Extract the full passage below on hardware details, update suggestions, and training experience, reproducing it verbatim.

━━ Selected text ━━

The format of the log file is defined by the CAAI, and can be found on this website: http://computergames.caai.cn/

4. Hardware details

  1. The model training on the GTX-1080 and the model model-3-5000-1000 takes almost one day to finish.
    • CUDA 8.0
    • Python 3.5
    • tensorflow-gpu 1.4
  2. The CPU is GenuineIntel
  3. OS is Ubuntu 14.04

5. Update Suggestion

  1. Use multiprocessing to paralle the MCTS, inorder to speed up

  2. Deeper NN

  3. Tkinter for the GUI shell

  4. Choose PyTorch instead of TensorFlow

    The GPU is less working under TensorFlow, most working of this program is the CPU (simulation of the self-play)

6. Some Experience

  1. In my opinion, the pure MCTS is powerful, but the bad aspect of the pure MCTS is that the random rollout

  2. AlphaZero can be better with more simulations (400 is less, 1000 is just soso, in the competition can be 6000+)

    Remember more simulations is more time cost. The time limitation is 4 minites.

  3. pure MCTS will be worst with more simulations, I think the reason is that more simulations can confuse the program.

    for pure MCTS, more simulations means making mistakes easiler.

  4. This experience is very important. During the training process, I found that clear the dataset queue sometimes can improve the performance of the model, I think the most import reason is that the dataset queue (In the train.py is 10000) can store the lots of data which created long time ago, may influence the training process (Sample 512 samples from the 10000 dataset, so the possibility of using the old data is high, but old data is useless or bad for current model, So the queue must be changing). So I think that when the loss is stable for a while, We should clear the dataset queue and retraing the model from the begining. Or in other words, The size of the dataset deque must be changeto adapt the better performance.

━━━
━━ Records shown ━━

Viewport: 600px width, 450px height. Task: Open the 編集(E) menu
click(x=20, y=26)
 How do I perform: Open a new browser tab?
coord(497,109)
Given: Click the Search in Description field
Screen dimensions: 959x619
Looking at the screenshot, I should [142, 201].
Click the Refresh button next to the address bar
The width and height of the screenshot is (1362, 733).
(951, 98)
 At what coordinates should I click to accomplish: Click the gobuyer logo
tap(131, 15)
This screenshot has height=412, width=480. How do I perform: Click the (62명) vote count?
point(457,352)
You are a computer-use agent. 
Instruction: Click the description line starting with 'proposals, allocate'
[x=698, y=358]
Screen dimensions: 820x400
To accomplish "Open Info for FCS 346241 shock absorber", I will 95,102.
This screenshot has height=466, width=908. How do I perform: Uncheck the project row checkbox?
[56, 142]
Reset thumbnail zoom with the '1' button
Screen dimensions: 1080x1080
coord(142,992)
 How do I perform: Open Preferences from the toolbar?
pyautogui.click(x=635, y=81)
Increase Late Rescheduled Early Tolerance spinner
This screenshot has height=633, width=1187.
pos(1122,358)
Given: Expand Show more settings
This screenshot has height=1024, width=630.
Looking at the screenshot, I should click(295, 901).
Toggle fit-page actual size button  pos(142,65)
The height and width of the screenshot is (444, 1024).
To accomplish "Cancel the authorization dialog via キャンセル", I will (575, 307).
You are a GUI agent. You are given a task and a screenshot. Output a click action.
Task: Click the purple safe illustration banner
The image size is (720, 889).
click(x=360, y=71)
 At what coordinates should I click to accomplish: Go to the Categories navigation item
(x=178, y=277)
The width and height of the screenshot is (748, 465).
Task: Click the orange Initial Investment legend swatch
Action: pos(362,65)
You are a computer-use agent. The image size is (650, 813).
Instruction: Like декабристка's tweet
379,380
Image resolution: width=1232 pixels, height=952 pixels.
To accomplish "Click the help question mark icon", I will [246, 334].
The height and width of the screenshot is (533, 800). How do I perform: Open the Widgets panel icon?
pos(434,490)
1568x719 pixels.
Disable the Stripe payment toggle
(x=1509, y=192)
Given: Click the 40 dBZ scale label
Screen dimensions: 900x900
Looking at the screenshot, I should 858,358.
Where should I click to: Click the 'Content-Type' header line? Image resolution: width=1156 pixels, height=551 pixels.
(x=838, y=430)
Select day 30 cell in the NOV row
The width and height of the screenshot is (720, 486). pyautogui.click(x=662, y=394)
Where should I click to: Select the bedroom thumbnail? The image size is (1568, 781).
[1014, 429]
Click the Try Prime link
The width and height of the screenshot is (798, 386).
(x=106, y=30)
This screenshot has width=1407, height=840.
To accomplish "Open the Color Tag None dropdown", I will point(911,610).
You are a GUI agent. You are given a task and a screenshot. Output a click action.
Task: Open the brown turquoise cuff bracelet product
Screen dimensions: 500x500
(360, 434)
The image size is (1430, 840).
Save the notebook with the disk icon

━━━

## [Output]
The format of the log file is defined by the CAAI, and can be found on this website: http://computergames.caai.cn/

4. Hardware details

  1. The model training on the GTX-1080 and the model model-3-5000-1000 takes almost one day to finish.
    • CUDA 8.0
    • Python 3.5
    • tensorflow-gpu 1.4
  2. The CPU is GenuineIntel
  3. OS is Ubuntu 14.04

5. Update Suggestion

  1. Use multiprocessing to paralle the MCTS, inorder to speed up

  2. Deeper NN

  3. Tkinter for the GUI shell

  4. Choose PyTorch instead of TensorFlow

    The GPU is less working under TensorFlow, most working of this program is the CPU (simulation of the self-play)

6. Some Experience

  1. In my opinion, the pure MCTS is powerful, but the bad aspect of the pure MCTS is that the random rollout

  2. AlphaZero can be better with more simulations (400 is less, 1000 is just soso, in the competition can be 6000+)

    Remember more simulations is more time cost. The time limitation is 4 minites.

  3. pure MCTS will be worst with more simulations, I think the reason is that more simulations can confuse the program.

    for pure MCTS, more simulations means making mistakes easiler.

  4. This experience is very important. During the training process, I found that clear the dataset queue sometimes can improve the performance of the model, I think the most import reason is that the dataset queue (In the train.py is 10000) can store the lots of data which created long time ago, may influence the training process (Sample 512 samples from the 10000 dataset, so the possibility of using the old data is high, but old data is useless or bad for current model, So the queue must be changing). So I think that when the loss is stable for a while, We should clear the dataset queue and retraing the model from the begining. Or in other words, The size of the dataset deque must be changeto adapt the better performance.